Animal Testing and Animal Rights
Blakemore is outspoken in his support of the use of animal testing in medical research, though he has publicly denounced fox hunting and animal testing for cosmetics.
He came to the attention of the animal rights movement while at Oxford University in the 1980s, when he carried out research into amblyopia and strabismus, conducting experiments that involved sewing kittens' eyelids shut from birth in order to study the development of their visual cortex. Blakemore has said of the research that it was directly applicable to humans, and that "hanks to it, and similar research, we now know why conditions like amblyopia — the most common form of child blindness — occur and are now able to tackle it and think of ways of preventing it."
Subsequently, according to The Observer, he and his family "endured assaults by masked terrorists, bombs sent to his children, letters laced with razor blades, a suicide bid by his wife, and more than a decade of attacks and abuse."

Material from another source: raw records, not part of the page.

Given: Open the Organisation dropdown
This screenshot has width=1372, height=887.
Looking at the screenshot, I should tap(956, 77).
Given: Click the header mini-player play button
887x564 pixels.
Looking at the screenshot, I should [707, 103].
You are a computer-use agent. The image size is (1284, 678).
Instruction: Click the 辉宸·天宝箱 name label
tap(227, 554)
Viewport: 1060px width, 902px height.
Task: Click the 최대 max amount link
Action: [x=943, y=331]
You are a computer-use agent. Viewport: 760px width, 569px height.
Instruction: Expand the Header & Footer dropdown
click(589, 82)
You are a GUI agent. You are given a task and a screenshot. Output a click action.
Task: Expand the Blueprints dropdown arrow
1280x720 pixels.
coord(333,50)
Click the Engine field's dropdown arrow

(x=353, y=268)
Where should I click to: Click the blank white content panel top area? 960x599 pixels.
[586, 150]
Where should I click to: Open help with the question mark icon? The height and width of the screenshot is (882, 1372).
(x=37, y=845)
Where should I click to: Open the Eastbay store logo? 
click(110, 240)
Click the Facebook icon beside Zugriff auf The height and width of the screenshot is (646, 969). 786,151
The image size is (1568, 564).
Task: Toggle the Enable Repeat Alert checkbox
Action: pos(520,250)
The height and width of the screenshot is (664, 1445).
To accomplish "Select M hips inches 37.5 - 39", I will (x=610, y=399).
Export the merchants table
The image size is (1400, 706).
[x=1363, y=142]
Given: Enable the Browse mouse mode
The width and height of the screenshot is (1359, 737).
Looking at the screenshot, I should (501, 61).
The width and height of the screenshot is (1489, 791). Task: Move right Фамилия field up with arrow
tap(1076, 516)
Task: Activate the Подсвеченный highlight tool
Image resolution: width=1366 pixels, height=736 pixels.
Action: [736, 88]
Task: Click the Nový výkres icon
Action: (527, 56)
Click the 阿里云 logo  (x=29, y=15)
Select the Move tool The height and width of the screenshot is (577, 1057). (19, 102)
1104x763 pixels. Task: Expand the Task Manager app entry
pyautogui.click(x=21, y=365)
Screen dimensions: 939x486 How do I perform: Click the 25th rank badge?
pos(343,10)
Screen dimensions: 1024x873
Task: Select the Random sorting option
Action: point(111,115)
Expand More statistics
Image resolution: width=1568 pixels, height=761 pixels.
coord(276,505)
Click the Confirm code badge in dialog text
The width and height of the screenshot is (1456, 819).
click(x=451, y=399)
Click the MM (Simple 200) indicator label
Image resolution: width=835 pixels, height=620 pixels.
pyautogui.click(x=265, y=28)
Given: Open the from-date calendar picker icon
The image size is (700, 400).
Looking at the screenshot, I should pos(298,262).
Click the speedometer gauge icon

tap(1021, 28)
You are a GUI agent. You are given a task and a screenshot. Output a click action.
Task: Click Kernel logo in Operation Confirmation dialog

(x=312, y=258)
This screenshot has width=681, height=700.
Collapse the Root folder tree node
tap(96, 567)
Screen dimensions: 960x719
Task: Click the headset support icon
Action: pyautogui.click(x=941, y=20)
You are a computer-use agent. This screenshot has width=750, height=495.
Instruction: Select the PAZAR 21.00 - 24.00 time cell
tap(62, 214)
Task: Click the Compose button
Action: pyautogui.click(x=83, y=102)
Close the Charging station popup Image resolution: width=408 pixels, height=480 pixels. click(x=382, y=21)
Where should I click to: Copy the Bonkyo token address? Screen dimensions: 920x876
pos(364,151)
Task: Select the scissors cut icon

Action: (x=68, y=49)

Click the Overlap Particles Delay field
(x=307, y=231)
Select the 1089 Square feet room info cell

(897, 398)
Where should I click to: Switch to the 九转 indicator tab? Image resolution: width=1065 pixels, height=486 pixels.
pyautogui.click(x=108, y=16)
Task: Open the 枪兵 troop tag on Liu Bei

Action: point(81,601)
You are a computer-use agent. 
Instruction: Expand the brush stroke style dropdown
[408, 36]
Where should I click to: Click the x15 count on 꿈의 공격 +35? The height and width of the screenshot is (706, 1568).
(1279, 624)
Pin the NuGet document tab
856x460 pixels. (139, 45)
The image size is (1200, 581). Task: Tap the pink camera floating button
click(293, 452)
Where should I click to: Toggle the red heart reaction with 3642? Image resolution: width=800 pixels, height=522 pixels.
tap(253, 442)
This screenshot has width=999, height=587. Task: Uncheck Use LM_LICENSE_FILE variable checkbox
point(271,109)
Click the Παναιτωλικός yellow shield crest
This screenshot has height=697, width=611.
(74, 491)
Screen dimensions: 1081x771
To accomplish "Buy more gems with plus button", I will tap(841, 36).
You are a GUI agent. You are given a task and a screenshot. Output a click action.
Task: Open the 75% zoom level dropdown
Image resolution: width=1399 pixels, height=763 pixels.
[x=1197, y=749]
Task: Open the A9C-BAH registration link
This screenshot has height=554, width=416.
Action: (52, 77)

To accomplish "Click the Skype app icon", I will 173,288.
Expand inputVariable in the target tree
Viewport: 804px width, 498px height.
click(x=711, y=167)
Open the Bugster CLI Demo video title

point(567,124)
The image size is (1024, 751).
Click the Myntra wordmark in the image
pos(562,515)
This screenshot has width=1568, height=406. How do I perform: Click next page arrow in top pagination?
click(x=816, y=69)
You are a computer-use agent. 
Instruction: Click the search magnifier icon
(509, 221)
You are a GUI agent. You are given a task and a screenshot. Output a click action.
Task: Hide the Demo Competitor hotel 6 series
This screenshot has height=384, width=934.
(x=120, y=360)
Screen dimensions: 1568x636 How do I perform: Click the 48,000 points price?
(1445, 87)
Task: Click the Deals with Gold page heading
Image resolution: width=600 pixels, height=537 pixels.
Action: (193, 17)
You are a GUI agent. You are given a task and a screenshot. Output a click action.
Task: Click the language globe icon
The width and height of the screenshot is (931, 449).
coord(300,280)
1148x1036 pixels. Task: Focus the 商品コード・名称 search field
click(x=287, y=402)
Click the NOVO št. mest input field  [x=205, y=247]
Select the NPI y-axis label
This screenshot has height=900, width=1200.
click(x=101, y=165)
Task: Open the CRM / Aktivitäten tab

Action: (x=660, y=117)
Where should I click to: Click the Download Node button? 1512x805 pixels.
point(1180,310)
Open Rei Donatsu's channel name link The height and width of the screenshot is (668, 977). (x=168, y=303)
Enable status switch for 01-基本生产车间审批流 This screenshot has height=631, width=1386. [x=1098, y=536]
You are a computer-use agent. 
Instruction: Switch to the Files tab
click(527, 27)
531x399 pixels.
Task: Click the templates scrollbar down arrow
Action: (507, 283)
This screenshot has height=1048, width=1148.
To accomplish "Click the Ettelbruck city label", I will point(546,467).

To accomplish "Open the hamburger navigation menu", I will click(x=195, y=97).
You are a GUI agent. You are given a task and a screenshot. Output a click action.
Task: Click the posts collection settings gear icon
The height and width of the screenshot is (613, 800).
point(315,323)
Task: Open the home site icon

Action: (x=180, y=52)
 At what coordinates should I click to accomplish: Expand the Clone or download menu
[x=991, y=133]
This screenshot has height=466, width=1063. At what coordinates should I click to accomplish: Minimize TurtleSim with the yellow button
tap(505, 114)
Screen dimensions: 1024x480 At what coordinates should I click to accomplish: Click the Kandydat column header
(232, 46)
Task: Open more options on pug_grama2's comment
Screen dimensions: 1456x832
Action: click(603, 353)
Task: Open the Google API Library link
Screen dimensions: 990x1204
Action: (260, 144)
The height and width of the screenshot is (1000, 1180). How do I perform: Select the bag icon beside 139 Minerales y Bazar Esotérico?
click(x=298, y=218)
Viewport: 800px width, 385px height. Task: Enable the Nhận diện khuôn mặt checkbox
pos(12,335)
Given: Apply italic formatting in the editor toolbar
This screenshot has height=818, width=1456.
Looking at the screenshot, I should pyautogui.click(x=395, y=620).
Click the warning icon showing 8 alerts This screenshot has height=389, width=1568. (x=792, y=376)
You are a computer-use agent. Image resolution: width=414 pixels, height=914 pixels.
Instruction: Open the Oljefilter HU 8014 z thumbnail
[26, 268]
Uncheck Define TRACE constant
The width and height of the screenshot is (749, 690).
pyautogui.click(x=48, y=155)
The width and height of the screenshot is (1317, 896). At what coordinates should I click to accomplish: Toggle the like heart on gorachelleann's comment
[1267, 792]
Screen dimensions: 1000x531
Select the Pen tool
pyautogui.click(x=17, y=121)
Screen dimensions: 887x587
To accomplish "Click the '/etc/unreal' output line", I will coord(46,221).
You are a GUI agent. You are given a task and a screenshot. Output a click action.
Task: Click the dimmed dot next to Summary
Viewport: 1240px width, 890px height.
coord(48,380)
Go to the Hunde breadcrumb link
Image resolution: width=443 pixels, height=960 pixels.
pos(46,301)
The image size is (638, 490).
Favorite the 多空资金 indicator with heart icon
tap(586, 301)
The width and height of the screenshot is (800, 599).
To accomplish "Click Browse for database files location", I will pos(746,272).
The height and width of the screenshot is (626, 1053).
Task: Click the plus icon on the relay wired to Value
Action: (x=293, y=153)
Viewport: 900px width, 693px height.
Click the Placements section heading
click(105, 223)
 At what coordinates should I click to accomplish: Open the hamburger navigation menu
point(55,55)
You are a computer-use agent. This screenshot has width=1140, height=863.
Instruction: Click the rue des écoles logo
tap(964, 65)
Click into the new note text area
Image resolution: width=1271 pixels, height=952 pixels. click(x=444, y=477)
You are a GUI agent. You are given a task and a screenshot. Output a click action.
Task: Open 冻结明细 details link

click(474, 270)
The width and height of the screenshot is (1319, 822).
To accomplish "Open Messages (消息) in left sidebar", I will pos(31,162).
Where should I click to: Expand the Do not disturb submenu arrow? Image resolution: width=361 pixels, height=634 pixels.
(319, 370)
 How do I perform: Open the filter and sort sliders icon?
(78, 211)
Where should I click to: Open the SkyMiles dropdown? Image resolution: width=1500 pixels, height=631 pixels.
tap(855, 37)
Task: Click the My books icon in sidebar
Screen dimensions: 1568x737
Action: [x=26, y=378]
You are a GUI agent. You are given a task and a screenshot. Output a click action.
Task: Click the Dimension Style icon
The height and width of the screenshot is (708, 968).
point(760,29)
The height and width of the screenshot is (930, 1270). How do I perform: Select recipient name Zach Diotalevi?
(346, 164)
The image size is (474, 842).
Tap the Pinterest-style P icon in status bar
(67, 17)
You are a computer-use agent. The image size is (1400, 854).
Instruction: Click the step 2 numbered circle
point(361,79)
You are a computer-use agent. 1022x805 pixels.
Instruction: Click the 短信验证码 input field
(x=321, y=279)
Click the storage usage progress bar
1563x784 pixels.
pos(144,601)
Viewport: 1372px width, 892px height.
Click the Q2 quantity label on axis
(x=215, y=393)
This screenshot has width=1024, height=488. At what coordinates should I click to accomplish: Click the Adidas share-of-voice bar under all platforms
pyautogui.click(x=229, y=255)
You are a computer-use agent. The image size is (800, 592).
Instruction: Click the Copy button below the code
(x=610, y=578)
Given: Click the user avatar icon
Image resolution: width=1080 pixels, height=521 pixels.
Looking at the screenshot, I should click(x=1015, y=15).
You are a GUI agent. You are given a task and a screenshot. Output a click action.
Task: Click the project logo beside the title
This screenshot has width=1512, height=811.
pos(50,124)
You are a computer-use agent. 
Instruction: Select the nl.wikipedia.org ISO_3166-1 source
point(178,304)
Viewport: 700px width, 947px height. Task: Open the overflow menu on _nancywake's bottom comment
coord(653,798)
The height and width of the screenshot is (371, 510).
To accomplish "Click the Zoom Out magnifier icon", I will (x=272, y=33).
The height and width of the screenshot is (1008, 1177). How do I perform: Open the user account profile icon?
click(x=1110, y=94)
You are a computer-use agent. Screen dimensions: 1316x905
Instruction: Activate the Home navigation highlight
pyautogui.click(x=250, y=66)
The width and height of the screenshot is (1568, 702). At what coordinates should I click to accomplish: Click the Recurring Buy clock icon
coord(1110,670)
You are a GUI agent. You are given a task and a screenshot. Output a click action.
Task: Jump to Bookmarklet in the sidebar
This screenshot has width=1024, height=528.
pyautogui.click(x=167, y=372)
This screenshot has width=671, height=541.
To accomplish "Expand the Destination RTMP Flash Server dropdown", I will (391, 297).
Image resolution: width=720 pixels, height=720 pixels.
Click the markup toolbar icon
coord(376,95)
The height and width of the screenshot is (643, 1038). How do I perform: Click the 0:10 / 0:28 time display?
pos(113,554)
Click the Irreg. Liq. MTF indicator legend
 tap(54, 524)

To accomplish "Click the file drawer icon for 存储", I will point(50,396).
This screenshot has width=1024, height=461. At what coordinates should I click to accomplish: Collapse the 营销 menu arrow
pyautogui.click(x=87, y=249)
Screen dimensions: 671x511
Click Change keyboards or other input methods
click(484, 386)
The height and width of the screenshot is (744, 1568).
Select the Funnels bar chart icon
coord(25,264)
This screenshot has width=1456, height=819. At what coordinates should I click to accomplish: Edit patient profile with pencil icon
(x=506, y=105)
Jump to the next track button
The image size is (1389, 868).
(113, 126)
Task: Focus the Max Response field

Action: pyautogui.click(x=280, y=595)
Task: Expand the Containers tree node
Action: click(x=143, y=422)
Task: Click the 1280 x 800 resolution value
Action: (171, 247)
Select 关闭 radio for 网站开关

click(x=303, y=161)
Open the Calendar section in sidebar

In 1992, together with Les Ward of the anti-vivisection group Advocates for Animals, he co-founded a bipartisan think tank called the Boyd Group, to consider issues relating to animal experimentation.
In 1998, during the 68-day hunger strike of British animal-rights activist Barry Horne, Blakemore's life was threatened in a statement released by Robin Webb of the Animal Liberation Press Office on behalf of the Animal Rights Militia. Direct action against him has abated since the prosecution of Cynthia O'Neill for harassing him in 2000.
Blakemore has advocated frank and full public debate about animal research and has worked to persuade other researchers to be more open. He has been chair of the Coalition for Medical Progress, the Research Defence Society and Understanding Animal Research, an organisation devoted to making the case for responsible use of animals in research, which was launched in 2008.